The DR and BDR are selected based on the information in the Hello packet. When an interface sends a Hello packet, it sets the priority field and the DR and BDR field if it knows who the DR and BDR are. The routers follow an election procedure based on which routers declare themselves in the DR and BDR fields and the priority field in the Hello packet. As a final tie breaker, OSPFv2 chooses the highest router IDs as the DR and BDR.
All other routers establish adjacency with the DR and the BDR and use the IPv4 multicast address 224.0.0.6 to send LSA updates to the DR and BDR. The figure below shows this adjacency relationship between all routers and the DR.
DRs are based on a router interface. A router might be the DR for one network and not for another network on a different interface.
Areas
You can limit the CPU and memory requirements that OSPFv2 puts on the routers by dividing an OSPFv2 network into areas. An area is a logical division of routers and links within an OSPFv2 domain that creates separate subdomains. LSA flooding is contained within an area, and the link-state database is limited to links within the area. You can assign an area ID to the interfaces within the defined area. The Area ID is a 32-bit value that you can enter as a number or in dotted decimal notation, such as 10.2.3.1.
Cisco NX-OS always displays the area in dotted decimal notation.
If you define more than one area in an OSPFv2 network, you must also define the backbone area, which has the reserved area ID of 0. If you have more than one area, then one or more routers become area border routers (ABRs).

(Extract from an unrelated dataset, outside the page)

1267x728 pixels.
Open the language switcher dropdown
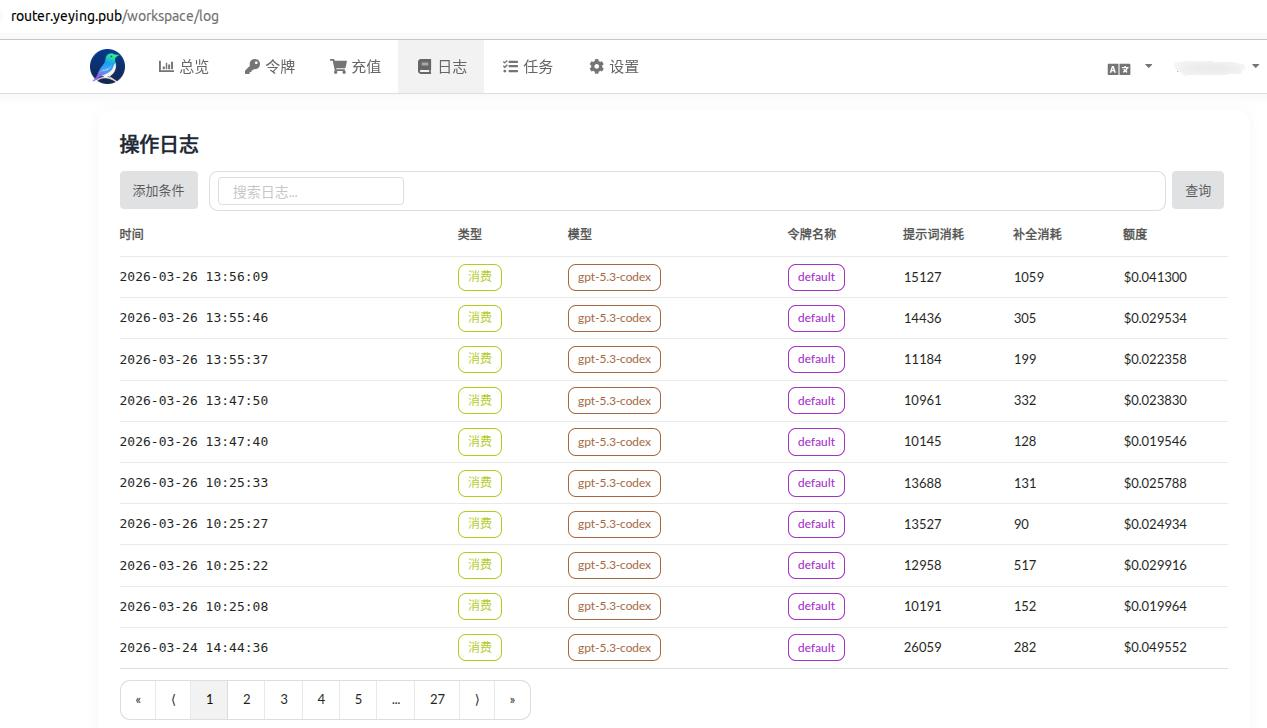click(x=1129, y=68)
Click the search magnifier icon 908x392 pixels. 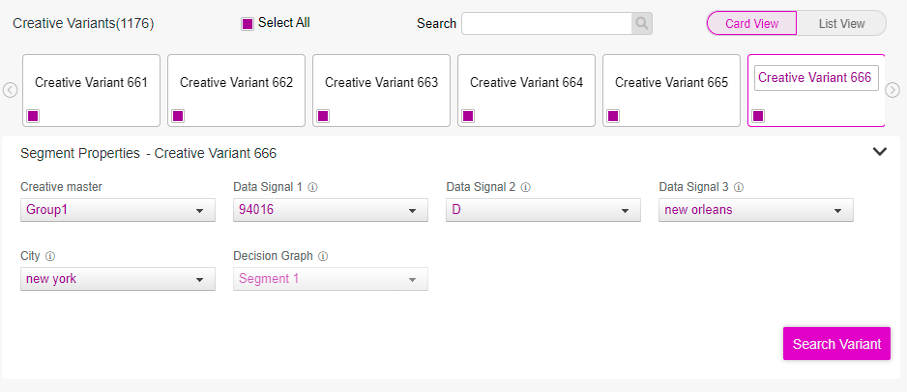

The figure shows how an ABR connects to both the backbone area and at least one other defined area.
The ABR has a separate link-state database for each area to which it connects. The ABR sends Network Summary (type 3) LSAs (see the Route Summarization section) from one connected area to the backbone area. The backbone area sends summarized information about one area to another area. In the OSPFv2 Areas Figure, Area 0 sends summarized information about Area 5 to Area 3.
OSPFv2 defines one other router type: the autonomous system boundary router (ASBR). This router connects an OSPFv2 area to another autonomous system. An autonomous system is a network controlled by a single technical administration entity. OSPFv2 can redistribute its routing information into another autonomous system or receive redistributed routes from another autonomous system. For more information, see the Advanced Features section.
Link-State Advertisements
OSPFv2 uses link-state advertisements (LSAs) to build its routing table.
Link-State Advertisement Types
OSPFv2 uses link-state advertisements (LSAs) to build its routing table.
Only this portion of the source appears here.